(Task goal) Reproduce word for word the lines between the one containing "Instruction: Choose Save" and the end of the entries below, both inclusive; leave out pictures.
==============================
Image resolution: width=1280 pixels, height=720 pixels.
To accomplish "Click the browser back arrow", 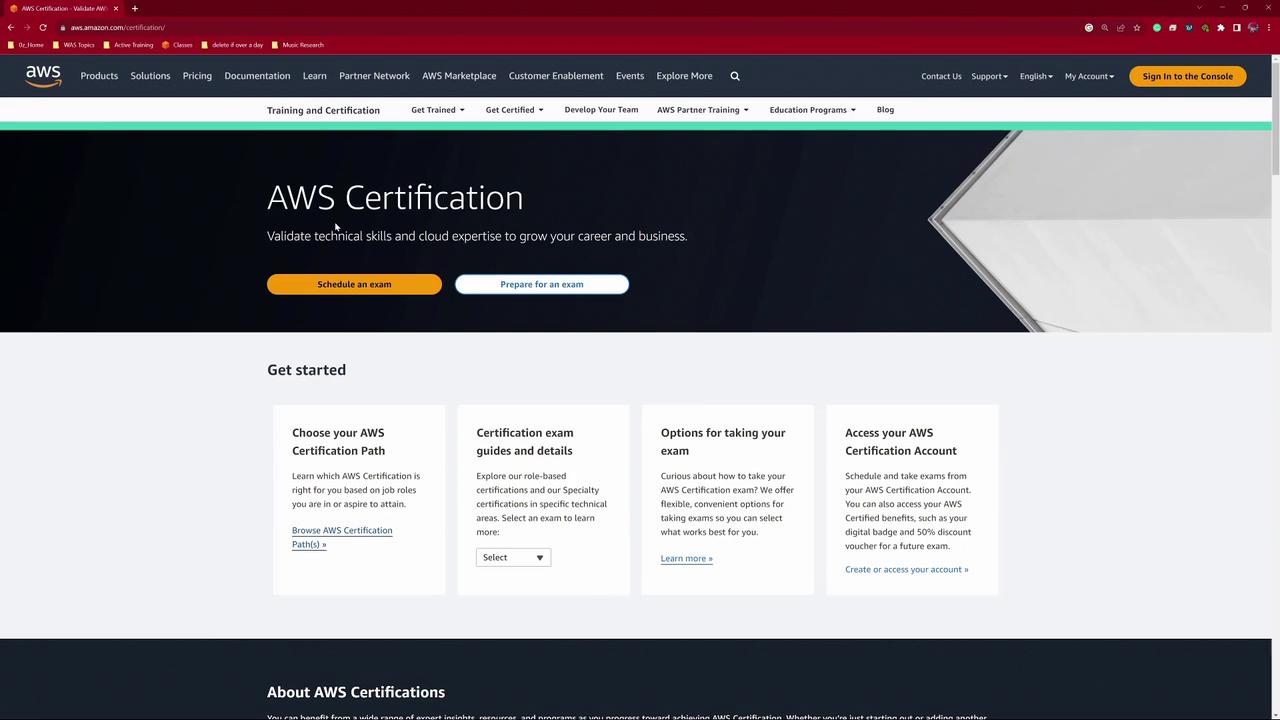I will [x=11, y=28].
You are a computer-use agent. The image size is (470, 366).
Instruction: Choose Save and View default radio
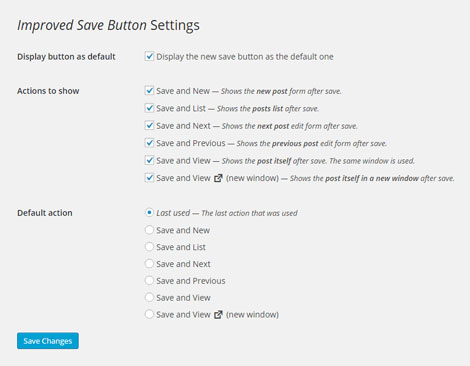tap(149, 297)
==============================
(Your solution)
Instruction: Choose Save and View default radio
tap(149, 297)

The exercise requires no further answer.